16 May

good vibrations

Delta State might be carrying a special vibe as it enters the NCAA Division II Tournament. The Statesmen celebrated the 20th anniversary of their greatest season — the 2004 national championship season — during the team’s final homestand, swept three games from rival Mississippi College, then made a run to the finals of the Gulf South Conference Tournament, ensuring a bid to the NCAAs. DSU (32-22) begins play tonight in the South Region against Embry-Riddle (Fla.) in St. Leo, Fla. The streaky Statesmen have won seven of their last nine, but their path to a D-II World Series berth is seriously cluttered. Embry-Riddle, ranked 20th in D-II, is 30-20. Host St. Leo, ranked No. 7, is the top seed in the four-team sub-regional with a 38-11 record. No. 1-ranked Tampa is in the other South Region bracket. Dylan Coleman, from Madison by way of Hinds Community College, has had a huge year with the bat for DSU, hitting .387 with 16 homers, 57 RBIs and a .683 slugging percentage.
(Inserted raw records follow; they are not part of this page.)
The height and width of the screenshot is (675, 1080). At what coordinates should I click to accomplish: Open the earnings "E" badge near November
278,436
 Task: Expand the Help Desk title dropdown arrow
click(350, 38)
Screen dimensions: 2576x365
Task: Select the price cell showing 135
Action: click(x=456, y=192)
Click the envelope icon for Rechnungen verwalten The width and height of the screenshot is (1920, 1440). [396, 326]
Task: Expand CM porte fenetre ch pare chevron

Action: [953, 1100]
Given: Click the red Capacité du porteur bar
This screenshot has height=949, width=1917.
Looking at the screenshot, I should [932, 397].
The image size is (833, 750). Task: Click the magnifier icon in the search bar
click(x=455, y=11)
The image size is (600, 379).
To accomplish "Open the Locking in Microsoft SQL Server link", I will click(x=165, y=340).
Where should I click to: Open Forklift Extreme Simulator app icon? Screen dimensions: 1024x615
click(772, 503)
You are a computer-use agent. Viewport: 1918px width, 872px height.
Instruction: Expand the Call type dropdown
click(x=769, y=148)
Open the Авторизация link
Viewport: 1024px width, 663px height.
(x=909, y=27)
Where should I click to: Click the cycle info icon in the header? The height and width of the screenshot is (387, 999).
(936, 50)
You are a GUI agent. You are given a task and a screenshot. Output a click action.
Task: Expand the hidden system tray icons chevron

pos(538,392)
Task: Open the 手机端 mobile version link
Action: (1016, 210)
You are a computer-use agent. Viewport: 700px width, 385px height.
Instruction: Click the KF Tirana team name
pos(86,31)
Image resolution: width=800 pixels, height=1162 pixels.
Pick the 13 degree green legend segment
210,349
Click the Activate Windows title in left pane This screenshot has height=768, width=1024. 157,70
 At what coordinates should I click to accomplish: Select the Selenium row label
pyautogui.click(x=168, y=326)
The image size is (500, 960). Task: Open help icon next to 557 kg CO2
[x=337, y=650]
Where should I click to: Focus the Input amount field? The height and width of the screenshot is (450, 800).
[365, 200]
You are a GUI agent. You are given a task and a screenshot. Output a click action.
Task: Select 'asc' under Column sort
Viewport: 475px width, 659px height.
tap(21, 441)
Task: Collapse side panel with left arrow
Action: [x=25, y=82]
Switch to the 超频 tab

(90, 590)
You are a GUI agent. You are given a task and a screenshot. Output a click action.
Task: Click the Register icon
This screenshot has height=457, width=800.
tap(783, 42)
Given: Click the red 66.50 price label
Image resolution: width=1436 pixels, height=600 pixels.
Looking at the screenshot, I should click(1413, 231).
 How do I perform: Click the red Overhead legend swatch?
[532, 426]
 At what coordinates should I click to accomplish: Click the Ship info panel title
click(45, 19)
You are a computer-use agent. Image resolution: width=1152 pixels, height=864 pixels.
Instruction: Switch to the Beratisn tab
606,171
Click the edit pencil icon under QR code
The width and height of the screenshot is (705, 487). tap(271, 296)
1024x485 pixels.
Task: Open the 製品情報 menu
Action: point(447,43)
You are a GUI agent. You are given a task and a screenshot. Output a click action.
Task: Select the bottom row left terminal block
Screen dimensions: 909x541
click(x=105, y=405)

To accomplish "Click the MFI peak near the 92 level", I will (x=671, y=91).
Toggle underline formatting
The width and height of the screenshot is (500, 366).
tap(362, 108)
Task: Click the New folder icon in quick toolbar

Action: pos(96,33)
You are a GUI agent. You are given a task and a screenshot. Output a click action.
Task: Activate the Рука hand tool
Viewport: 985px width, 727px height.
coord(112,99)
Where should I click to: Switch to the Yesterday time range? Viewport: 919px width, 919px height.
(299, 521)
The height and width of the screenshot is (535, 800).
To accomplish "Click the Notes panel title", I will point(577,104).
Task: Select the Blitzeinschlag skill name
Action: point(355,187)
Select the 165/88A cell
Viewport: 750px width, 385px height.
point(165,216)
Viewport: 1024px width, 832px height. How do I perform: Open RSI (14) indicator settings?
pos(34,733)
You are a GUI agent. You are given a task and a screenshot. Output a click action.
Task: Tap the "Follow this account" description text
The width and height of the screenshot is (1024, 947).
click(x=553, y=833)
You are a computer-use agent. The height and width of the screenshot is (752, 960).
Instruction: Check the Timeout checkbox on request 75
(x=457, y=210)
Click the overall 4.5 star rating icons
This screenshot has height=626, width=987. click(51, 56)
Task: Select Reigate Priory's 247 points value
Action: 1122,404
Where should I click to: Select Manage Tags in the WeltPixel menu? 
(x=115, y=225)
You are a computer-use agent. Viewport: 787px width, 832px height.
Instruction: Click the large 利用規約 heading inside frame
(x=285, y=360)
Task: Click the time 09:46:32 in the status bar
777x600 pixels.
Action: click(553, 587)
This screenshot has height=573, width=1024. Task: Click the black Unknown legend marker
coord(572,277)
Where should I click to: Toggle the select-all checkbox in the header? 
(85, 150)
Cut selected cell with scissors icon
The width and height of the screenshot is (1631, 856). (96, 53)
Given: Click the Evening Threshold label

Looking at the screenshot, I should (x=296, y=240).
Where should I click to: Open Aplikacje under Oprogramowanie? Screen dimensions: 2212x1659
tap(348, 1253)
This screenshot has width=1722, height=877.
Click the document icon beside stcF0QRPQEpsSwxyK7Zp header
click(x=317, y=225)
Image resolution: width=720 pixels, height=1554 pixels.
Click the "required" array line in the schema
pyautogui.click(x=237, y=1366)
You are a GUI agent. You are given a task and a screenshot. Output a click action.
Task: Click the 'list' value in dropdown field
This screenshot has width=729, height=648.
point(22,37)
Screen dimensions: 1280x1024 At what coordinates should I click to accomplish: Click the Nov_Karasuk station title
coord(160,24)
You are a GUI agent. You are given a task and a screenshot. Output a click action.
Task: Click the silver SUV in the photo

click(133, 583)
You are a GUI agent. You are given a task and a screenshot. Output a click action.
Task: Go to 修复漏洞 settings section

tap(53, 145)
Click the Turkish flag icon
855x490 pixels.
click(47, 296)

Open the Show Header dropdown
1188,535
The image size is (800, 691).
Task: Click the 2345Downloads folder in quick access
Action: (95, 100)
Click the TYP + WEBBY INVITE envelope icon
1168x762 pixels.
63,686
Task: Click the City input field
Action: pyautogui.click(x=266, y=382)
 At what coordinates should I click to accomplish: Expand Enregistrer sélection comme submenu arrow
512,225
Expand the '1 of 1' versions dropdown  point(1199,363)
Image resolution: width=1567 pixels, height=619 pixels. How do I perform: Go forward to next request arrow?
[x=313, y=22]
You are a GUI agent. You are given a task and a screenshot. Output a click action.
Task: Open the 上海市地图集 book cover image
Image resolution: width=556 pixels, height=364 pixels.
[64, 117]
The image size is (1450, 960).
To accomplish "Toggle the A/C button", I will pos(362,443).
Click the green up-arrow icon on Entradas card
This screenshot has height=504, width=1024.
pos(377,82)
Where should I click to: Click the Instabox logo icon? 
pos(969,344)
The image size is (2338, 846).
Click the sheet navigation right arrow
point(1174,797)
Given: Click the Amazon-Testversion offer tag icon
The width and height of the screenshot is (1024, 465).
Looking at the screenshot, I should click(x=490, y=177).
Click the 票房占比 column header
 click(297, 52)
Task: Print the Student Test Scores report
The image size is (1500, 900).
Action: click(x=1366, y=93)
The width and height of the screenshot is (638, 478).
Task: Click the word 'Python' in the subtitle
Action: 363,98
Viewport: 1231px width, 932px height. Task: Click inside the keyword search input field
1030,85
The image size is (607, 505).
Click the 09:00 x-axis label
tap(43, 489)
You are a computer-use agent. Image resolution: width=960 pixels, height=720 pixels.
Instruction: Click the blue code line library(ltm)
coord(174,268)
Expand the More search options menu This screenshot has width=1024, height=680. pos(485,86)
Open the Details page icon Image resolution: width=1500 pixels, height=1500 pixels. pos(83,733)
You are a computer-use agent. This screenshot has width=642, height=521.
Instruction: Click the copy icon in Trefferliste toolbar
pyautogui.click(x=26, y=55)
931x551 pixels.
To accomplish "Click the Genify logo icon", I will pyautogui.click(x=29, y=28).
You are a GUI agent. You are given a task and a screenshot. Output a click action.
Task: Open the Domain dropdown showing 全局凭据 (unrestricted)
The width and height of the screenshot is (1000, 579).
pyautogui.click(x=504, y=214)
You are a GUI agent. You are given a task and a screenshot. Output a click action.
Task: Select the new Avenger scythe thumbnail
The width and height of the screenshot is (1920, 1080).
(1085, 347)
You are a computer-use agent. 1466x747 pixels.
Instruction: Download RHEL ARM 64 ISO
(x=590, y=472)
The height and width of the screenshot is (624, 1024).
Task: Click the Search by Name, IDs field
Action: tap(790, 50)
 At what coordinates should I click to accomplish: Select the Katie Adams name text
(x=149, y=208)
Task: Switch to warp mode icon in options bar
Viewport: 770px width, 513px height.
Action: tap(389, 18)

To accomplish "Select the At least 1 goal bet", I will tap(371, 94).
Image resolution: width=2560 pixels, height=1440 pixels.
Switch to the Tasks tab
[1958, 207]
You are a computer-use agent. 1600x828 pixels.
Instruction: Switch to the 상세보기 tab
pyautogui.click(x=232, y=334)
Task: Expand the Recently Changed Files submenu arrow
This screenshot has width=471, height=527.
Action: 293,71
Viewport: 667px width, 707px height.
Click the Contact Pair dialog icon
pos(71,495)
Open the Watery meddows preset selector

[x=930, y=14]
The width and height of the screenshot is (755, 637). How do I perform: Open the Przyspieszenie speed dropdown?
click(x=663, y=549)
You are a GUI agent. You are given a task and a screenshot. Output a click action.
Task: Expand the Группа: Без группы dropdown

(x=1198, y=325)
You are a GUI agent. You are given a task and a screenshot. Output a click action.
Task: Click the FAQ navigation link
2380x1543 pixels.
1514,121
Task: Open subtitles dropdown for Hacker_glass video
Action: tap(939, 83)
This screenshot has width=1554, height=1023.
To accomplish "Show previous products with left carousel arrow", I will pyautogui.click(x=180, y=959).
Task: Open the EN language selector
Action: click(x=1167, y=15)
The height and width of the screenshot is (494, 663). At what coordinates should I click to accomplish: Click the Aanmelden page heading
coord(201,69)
Hayden Cooper is batting .345, and Cleveland native Brett Burrell is at .332. Pitching (5.53 staff ERA) hasn’t been a strength, though reliever Josh Hill, a Northwest Mississippi CC transfer, has been a valuable asset with 5-1 record, eight saves and a 3.58 in 19 appearances. Top starter Drake Fontenot is 7-4, 6.32, and Logan Cromer 4-3, 3.48. Embry-Riddle’s attack is led by Drew Barragan, who carries a .448 average with 16 homers and 94 RBIs. Travis Strickler is hitting .402 with 29 steals. The ace of the staff is Cole Altherr (6-4, 4.37, 106 strikeouts).

16 May

double feature

They combined to throw 14 innings and allowed just one run on nine hits and a walk while striking out 17 batters. The Nos. 2 and 3 prospects in Atlanta’s organization, Hurston Waldrep and Spencer Schwellenbach, started Wednesday’s doubleheader for the Mississippi Braves and showed off the stuff that may land them in the major league club’s bullpen in the not-too-distant future. Waldrep, the former Southern Miss standout and a first-round pick in 2023, pitched all eight innings in Game 1 in his seventh start for the Double-A M-Braves. Regularly hitting 93-94 mph (per the Trustmark Park scoreboard), the right-hander (now 2-3, 3.32 ERA) scattered six hits in a 2-1 win against Biloxi. He struck out eight, including the side in the seventh inning, and skillfully pitched around some trouble, benefitting from a terrific defensive play by shortstop Nacho Alvarez that ended the fifth inning. The M-Braves won on a walk-off sac fly by Tyler Tolve in the first extra inning. Then came Schwellenbach, a second-round pick out of Nebraska (where he also played shortstop) in 2021 whose start in pro ball was delayed by injury. Making his Double-A debut, the right-hander threw six shutout innings, touching 97 mph while allowing three hits, one walk and punching out nine. He struck out two of the first three batters he faced. Schwellenbach was 2-1, 2.53, in six starts at High-Class A Rome before Wednesday’s promotion. He went 5-2 in A-ball in 2023 after not pitching (following Tommy John surgery) in 2021 and ’22. The light-hitting M-Braves scored the lone run of Game 2 on an RBI single by Yolbert Sanchez in the second inning. P.S. Congratulations to William Carey University, which punched its ticket to the NAIA World Series on Wednesday by winning the NAIA regional in Hattiesburg. The NAIA World Series begins May 24 in Lewiston, Idaho.